His eyes lock on mine.

“I don’t understand.”

“I went to your house my first winter back to tell you everything. She was there. You weren’t. When she realized why I’d come to see you, she told me to get rid of her and offered to pay me off.”

“You didn’t take it, did you?”

“I could never. But it did get me to thinking. Once it became clear I was in it alone, I knew I couldn’t provide her with all the things I wanted. Sure, Meredith would’ve helped me in a heartbeat. She offered it time and time again. We would live with her, three generations of women under one roof. A part of me was drawn to the idea. Another wanted more for our baby, a mother and a father, a life away from the hateful stares of Christina. I wanted her to grow up with a normal upbringing.”

“How did you give her up for adoption? Didn’t you need my consent?”

“Not if the father is unknown. I left the father’s name blank on the birth certificate.”

“My mother convinced you of this, I’m guessing.”

“Yes.”

“I always knew she could be manipulative and conniving, but this…”

“Are you still mad at me?”

“I’m a million things right now. Angry is one. But it’s not at you, Evie. I’m angry at Christina for treating you and our child like you were nothing. I’m angry at myself. If I’d been there, you wouldn’t have gone through this by yourself.”

“I had Taylor and my mother.”

“It should’ve been me.” He watches her play in the snow from behind the frosted glass of the passenger window. She’s laughing and throwing the white powder into the air. “You made the right choice, Evie.”
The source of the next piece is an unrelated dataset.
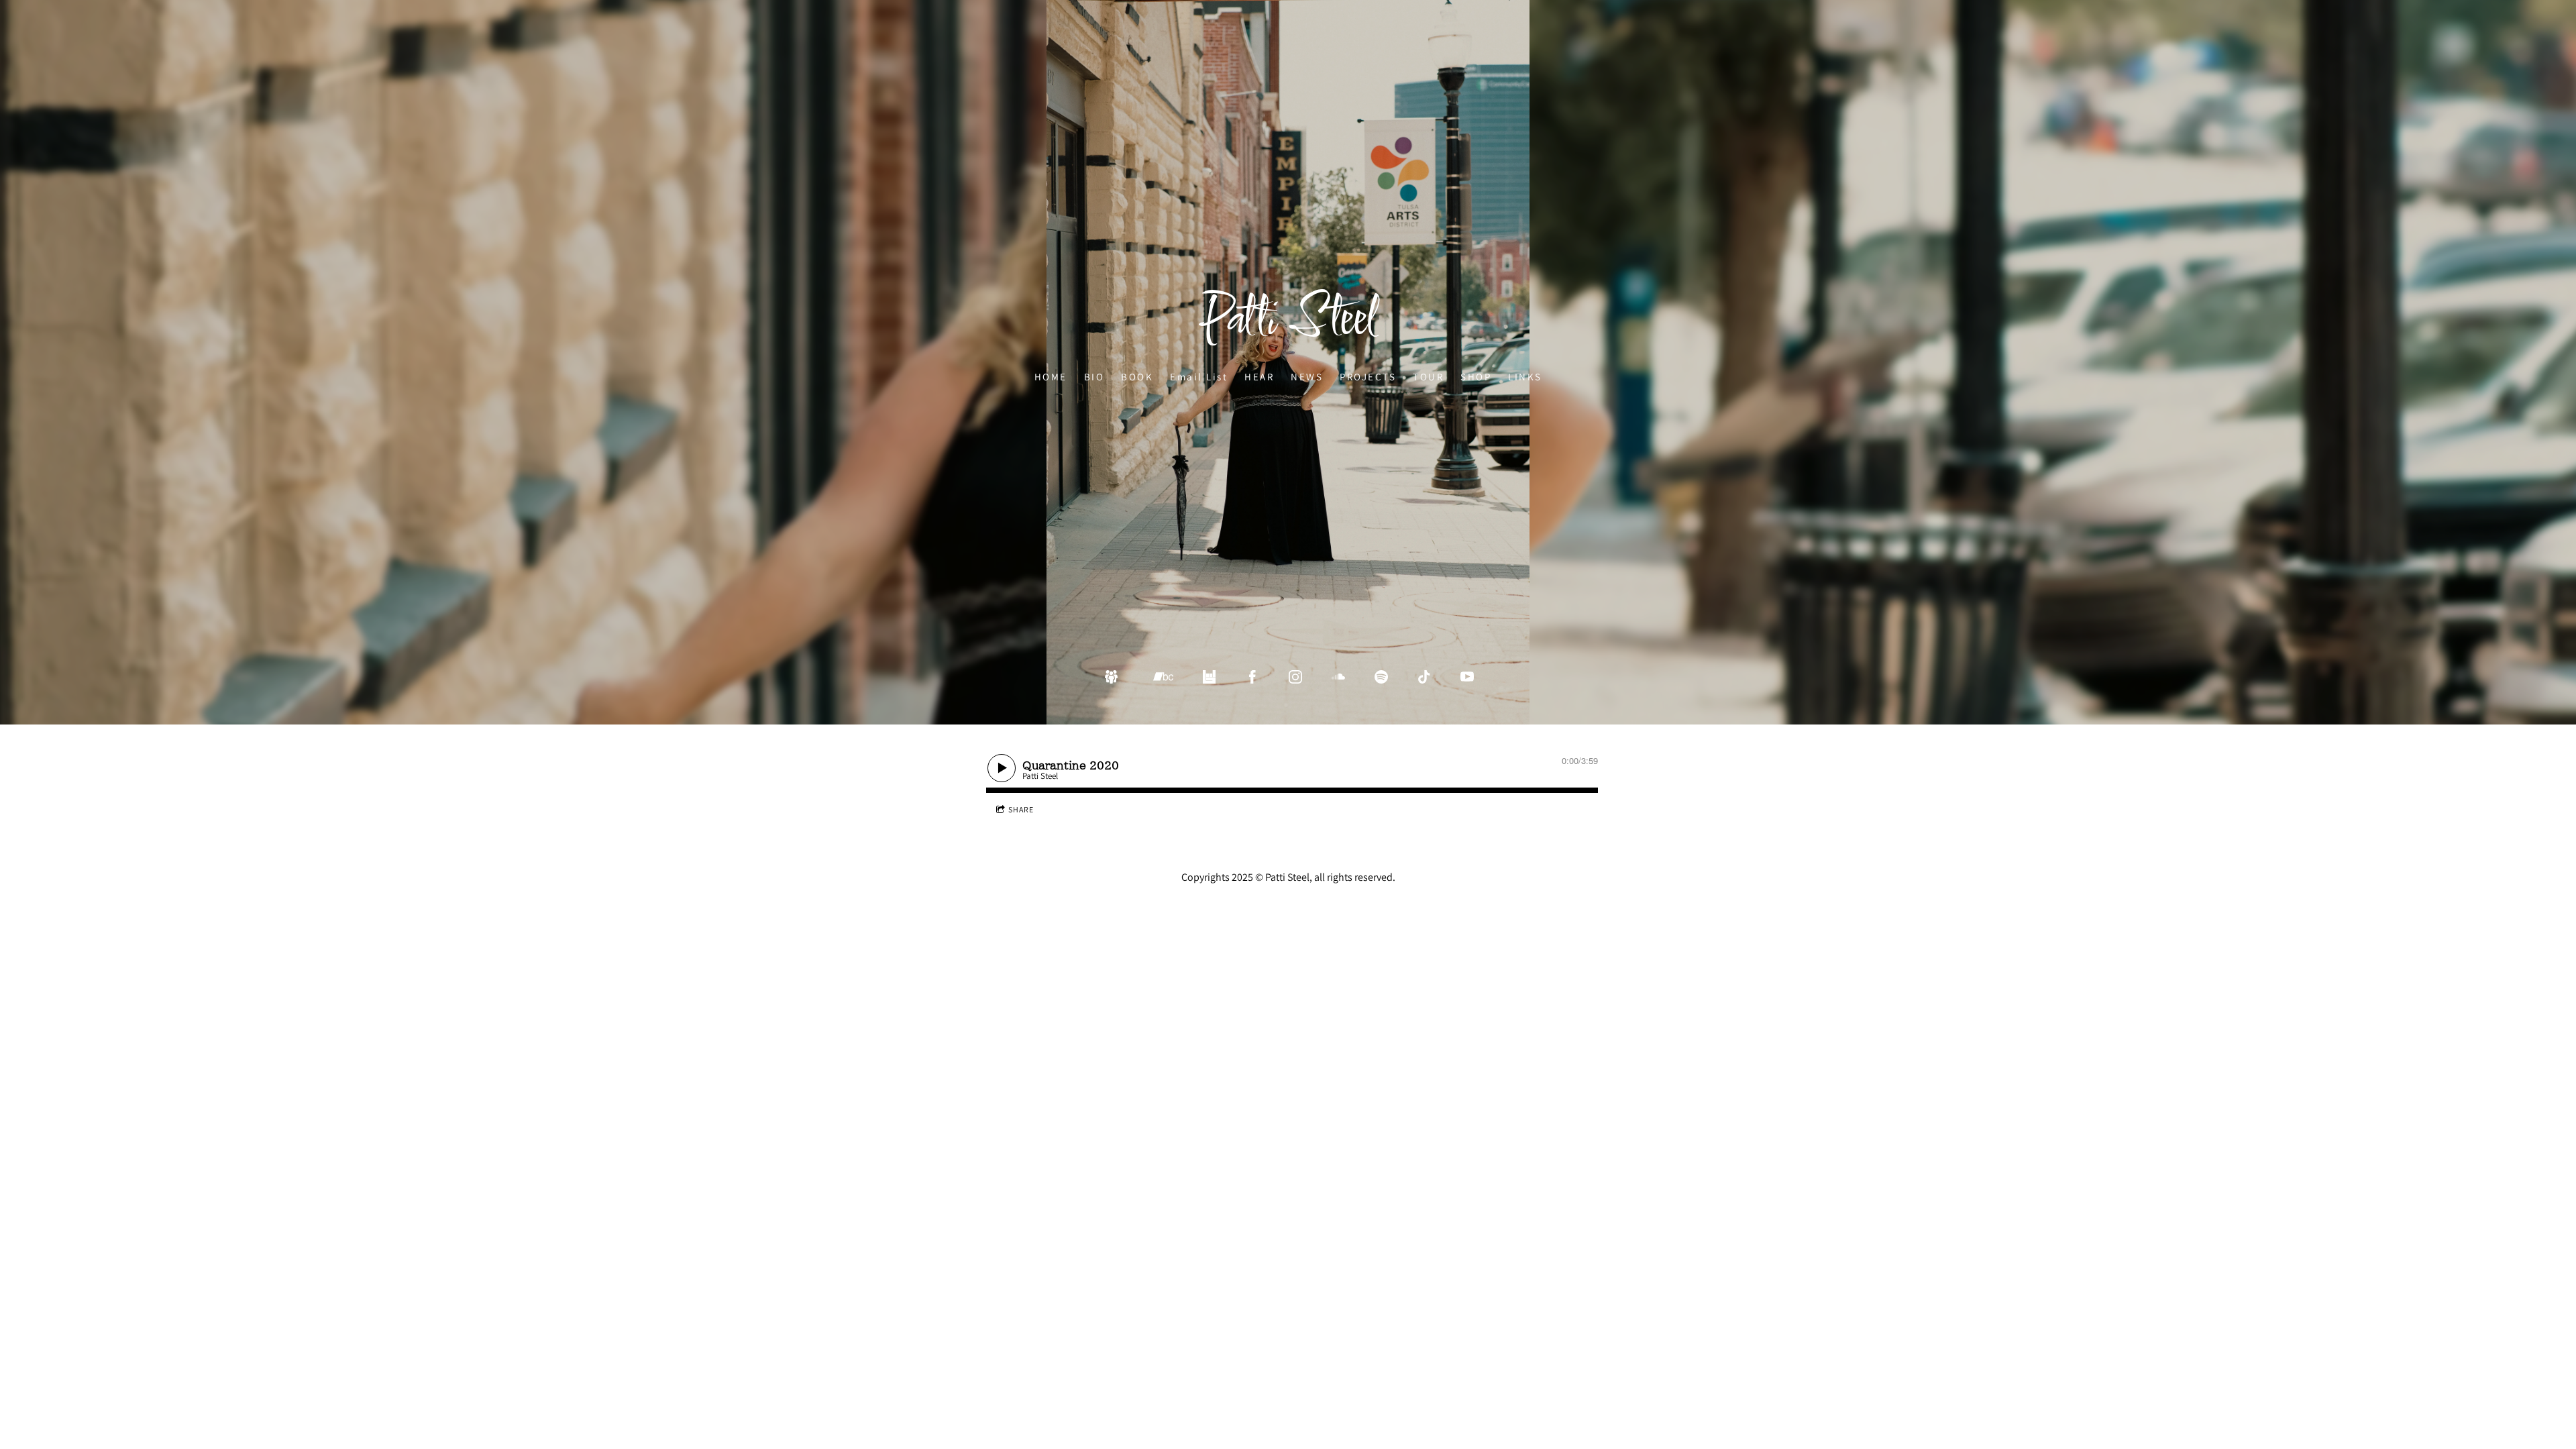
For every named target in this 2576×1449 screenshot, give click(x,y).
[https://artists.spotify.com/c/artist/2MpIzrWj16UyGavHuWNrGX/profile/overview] (1381, 677)
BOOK (1137, 376)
“You see, Aidan. Our time together may have been short, but it led to something bigger than us, something beautiful. You and I are connected always, because of our daughter. She is the love we never got to share with one another.”

He stares at Margo and Jim chasing her around the yard.

“She has your eyes.”

“She’s pieces of us.”

“How could someone I’ve never spoken to, never knew existed before now become the most important person in my life in the blink of an eye?”

“It’s the only time I’ve ever believed in love at first sight. Would you like to meet her?”

“Can I?”

“They were very understanding about it. They want her to know where she came from, and that she is loved.”

“What if she hates me?”

“How could she hate you? You’re her father, Aid.”

He quickly rubs his hands up and down his thighs, blowing out a forced breath through pursed lips.

We step out of the car, and I meet him around the other side. We hold hands, using one another for support, or we might fall apart.

I lead the way on weak, shaky legs.

When Margo spots us coming, she greets us both with a welcoming yet nervous smile. “I’m glad you made it,” she says, meeting us at the gate. She opens it for us and we step inside, our eyes locked on our beautiful small child, our daughter, playing in the snow without a care.